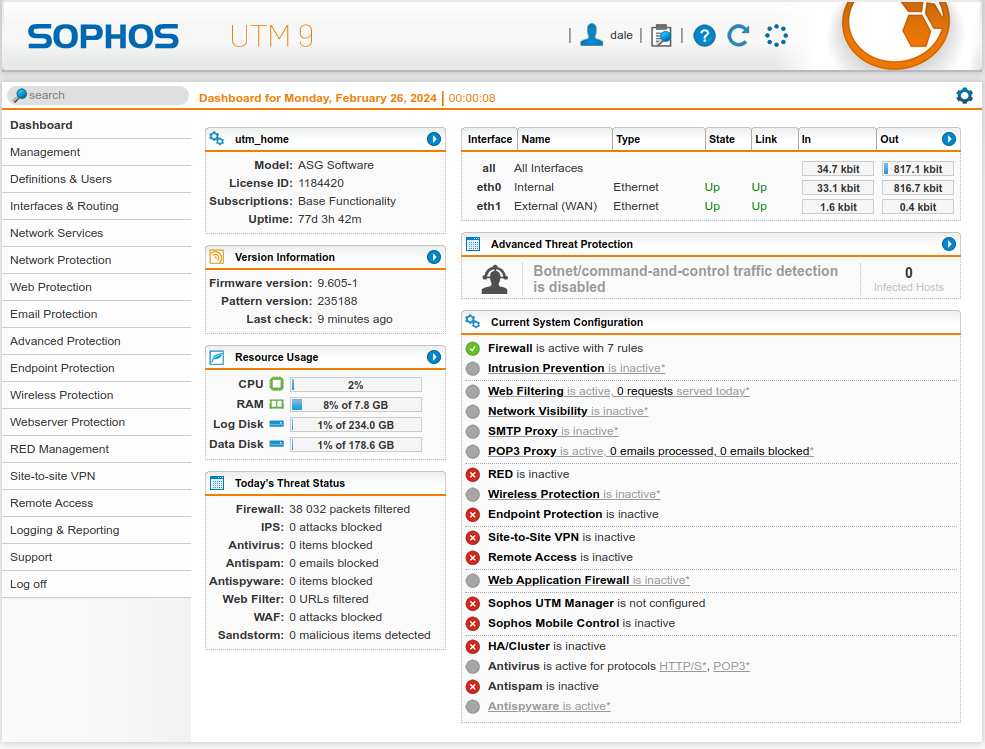
Task: Open help via the question mark icon
Action: [x=704, y=35]
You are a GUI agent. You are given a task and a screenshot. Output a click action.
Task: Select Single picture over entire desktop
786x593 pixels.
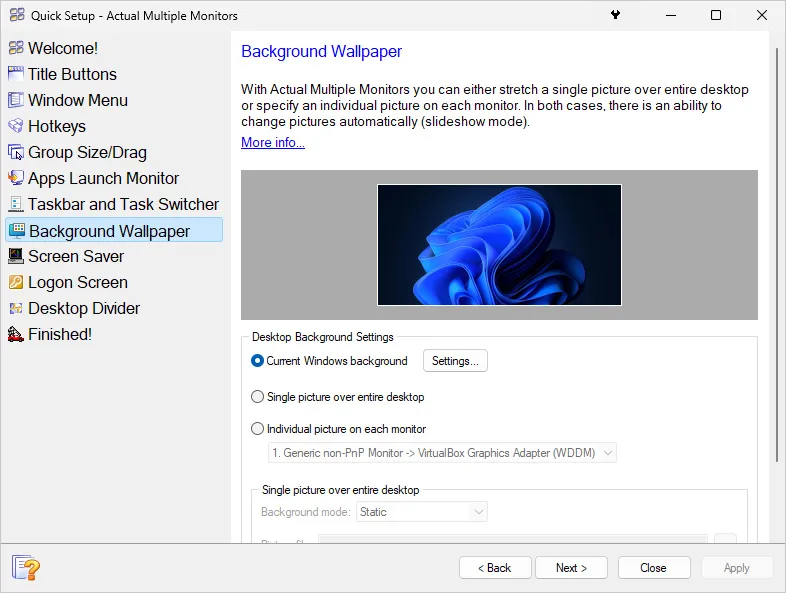tap(257, 397)
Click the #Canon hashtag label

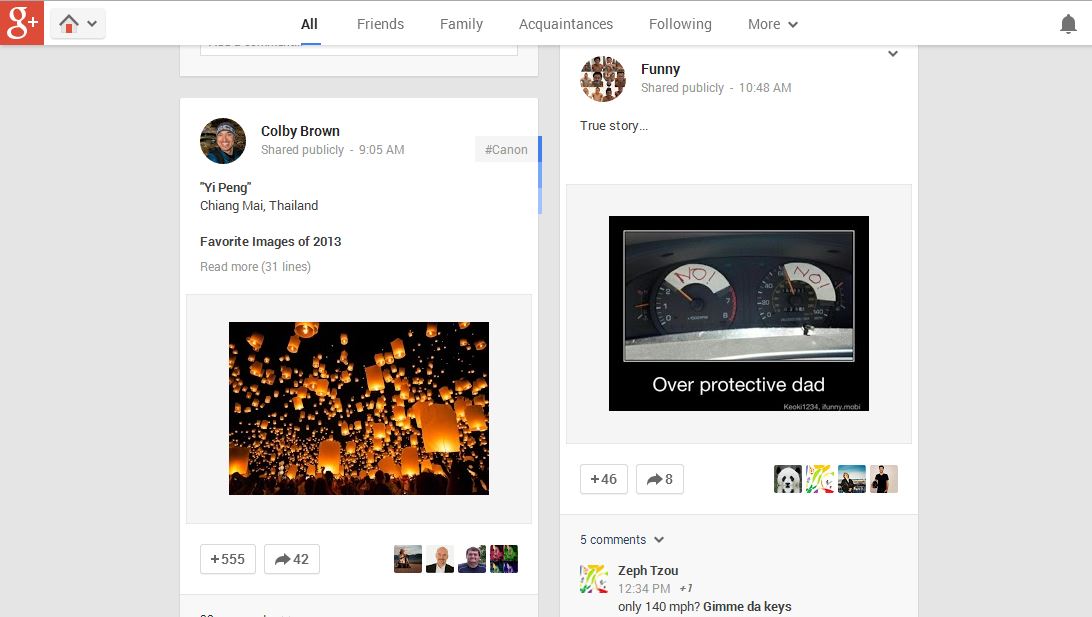click(x=506, y=149)
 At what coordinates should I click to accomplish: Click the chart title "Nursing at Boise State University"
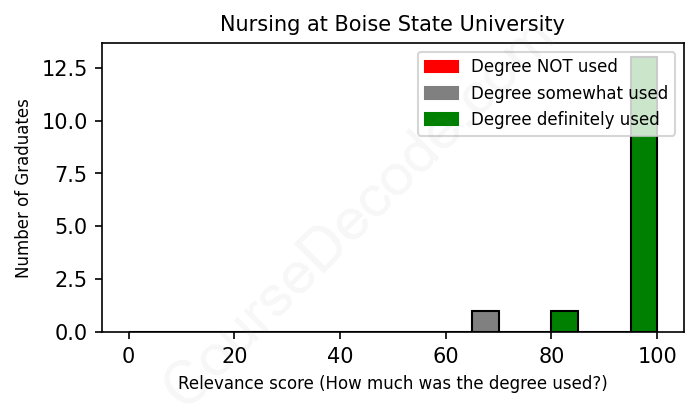pos(392,23)
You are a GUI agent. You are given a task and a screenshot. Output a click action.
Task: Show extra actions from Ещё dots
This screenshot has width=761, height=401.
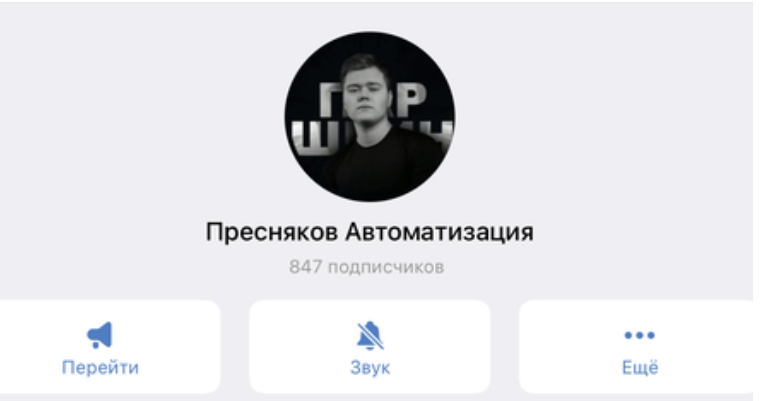point(639,335)

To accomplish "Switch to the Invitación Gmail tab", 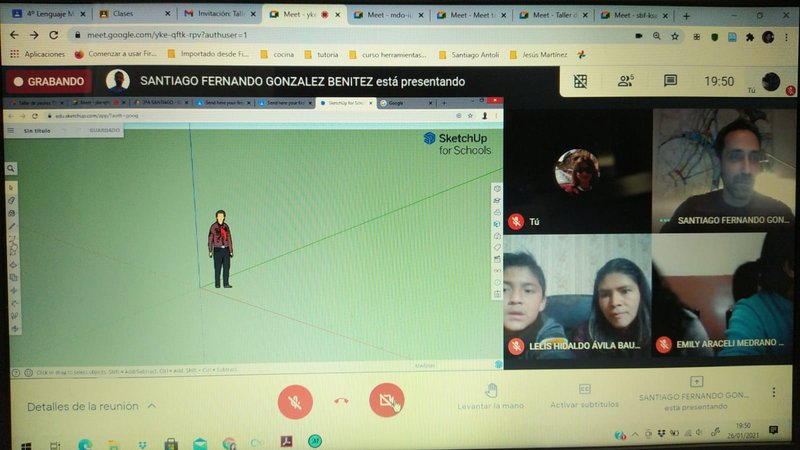I will click(x=215, y=14).
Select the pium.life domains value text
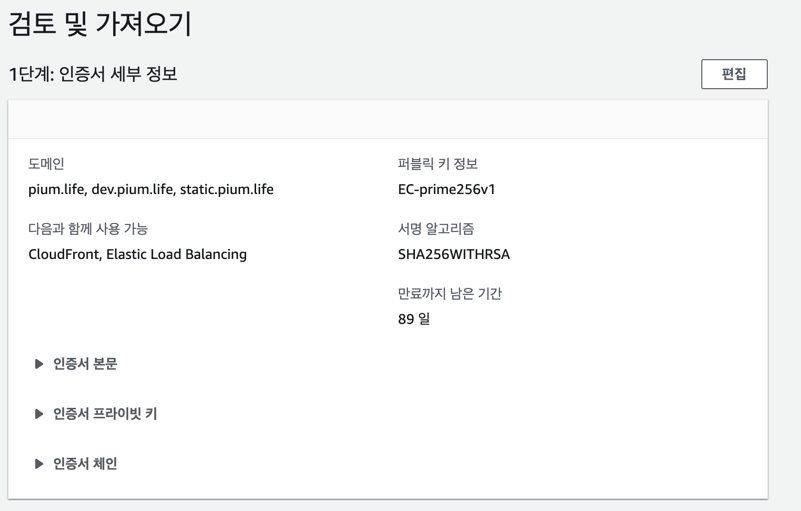The width and height of the screenshot is (801, 511). [x=151, y=190]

_ _ _ _ _ _ _

§ What this task involves:
Reproduce the listing word for word, starting at the line that contains "Click the #Canon hashtag label" and ending at the line that contains "pos(392,23)". Leave the pictures out.

§ Result of this task:
Click the #Canon hashtag label

click(x=506, y=149)
 At what coordinates should I click to accomplish: Click the chart title "Nursing at Boise State University"
pos(392,23)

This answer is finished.